▶ [PROVIDED TEXT]
In this blog we interview pathologists Professor Darren Treanor and Dr Charlotte Jennings, and scientists Professor David Brettle and Dr Matt Humphries at the National Pathology imaging Co-operative (NPIC).

NPIC have partnered with Genomics England to scan all the pathology slides associated with cancer participants of the 100,000 Genomes Project.¹ This blog discusses the nuances of data quality and standards in digital pathology for machine learning research, and how whole slide images are being created for participants with cancer in the 100,000 Genomes Project.

First of all, could you give us an introduction to digital pathology?

In digital pathology, glass slides of tissue samples from patients are digitised into whole slide images (WSIs) which pathologists can view on computer screens to provide diagnostic, prognostic and predictive information for clinical care (Figure 1). Digital pathology has lots of clinical benefits, but the resultant WSIs also form a valuable data source which we can use for research.^2,3

*Figure 1. **Digital Pathology**. An overview of the workflow stages in digital pathology to generate a digital image from a patient tissue specimen. (Image icons created by Laura Valis)*

How does getting this onto computers help with cancer research?

The size of WSIs (each image is 1.5GB) and the complexity of the information they contain makes them ideally suited to machine learning analyses, particularly when they're combined with other information such as clinical, genomic or radiological data (multimodal data).

The combination of pathology images and genomic sequence data, known as a pathogenomic approach to cancer research, has shown the ability to predict genomic features directly from the images and to improve classification tasks (such as predicting patient survival) compared with unimodal approaches.^4,5 The potential for this research field is vast, however, progress is limited by the availability and volume of high-quality data.

Why is data quality such a challenge? It sounds like it’s not quite as simple as taking pictures of slides...

Collected data entries

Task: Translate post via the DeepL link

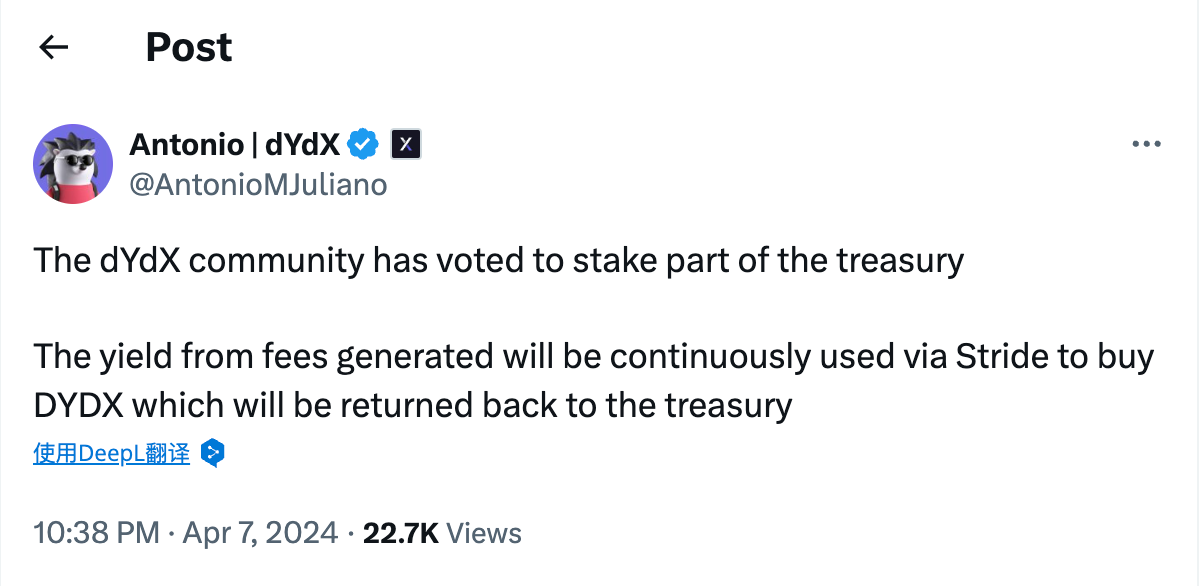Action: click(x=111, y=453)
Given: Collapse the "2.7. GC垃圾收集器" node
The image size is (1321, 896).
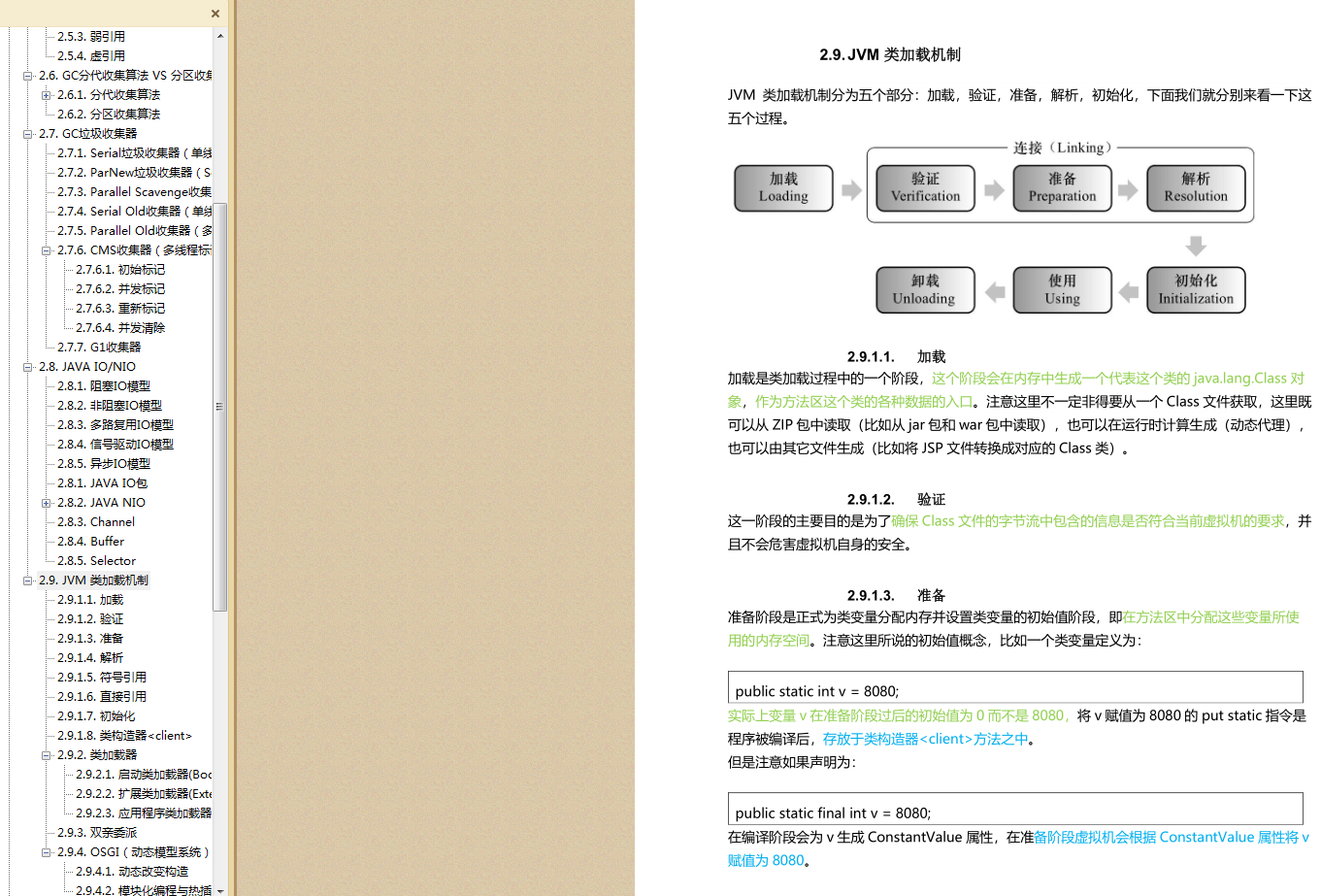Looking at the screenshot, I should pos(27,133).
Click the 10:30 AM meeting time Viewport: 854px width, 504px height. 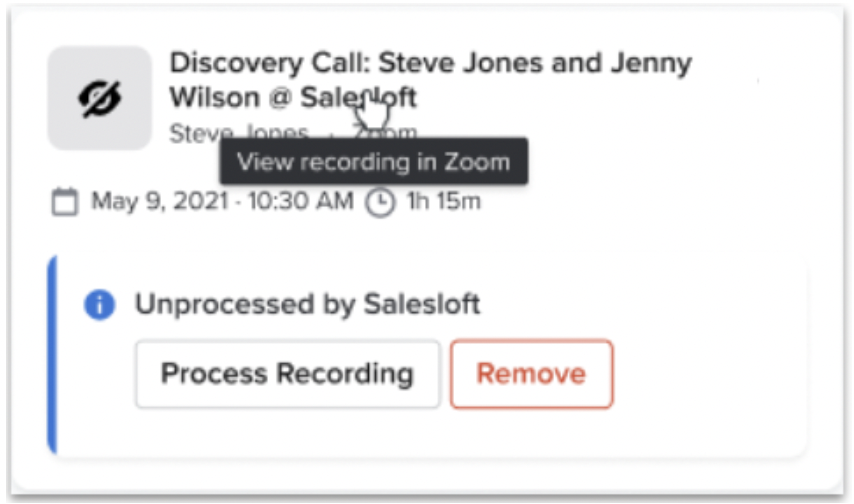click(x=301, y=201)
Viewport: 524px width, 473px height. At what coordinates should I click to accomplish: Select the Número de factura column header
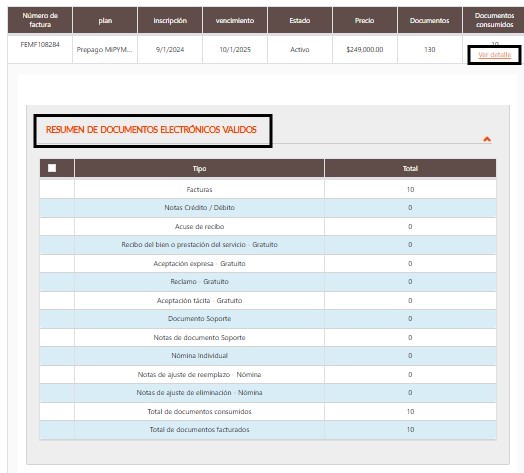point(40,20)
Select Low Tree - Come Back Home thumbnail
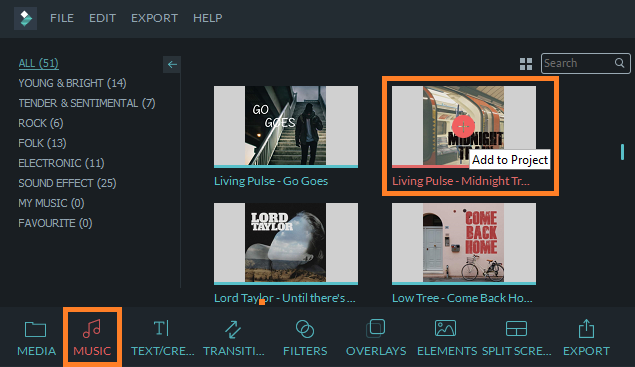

▶ [TASKS TO PERFORM]
1: Translate this sentence from the digital pathology blog into Spanish: "The potential for this research field is vast, however, progress is limited by the availability and volume of high-quality data."
2: Extend the digital pathology blog beyond its closing question by writing the interviewees' reply in two or three paragraphs.
The rows are separate material, unrelated to the digital pathology blog.

▶ [ANSWER SET]
1: El potencial de este campo de investigación es enorme; sin embargo, el progreso se ve limitado por la disponibilidad y el volumen de datos de alta calidad.

2:
In each stage of preparing a WSI, variation can be introduced in a number of ways, any of which may impact the final image. This might be due to the way the tissue is fixed and processed in the lab, the reagents and protocols used to stain the tissue, or the instruments and materials that make up the slide. In digital pathology, there are additional factors of how the image is made, which can vary according to scanner type and setting (such as resolution, colour profile, image compression).

Figure 2. ***Histological H&E stain variation.*** Example of visual stain difference in whole slide images of slides prepared at different laboratories. Unstained tissue sections form the same blocks of tissue were sent to different laboratories for staining. (Images provided by Catriona Dunn; Leeds Teaching Hospitals NHS Trust, University of Leeds.)

Humans are naturally adept at coping with this sort of variation, and so while many of these variable factors have existed for decades, the drive to reduce variation and create standards was lacking.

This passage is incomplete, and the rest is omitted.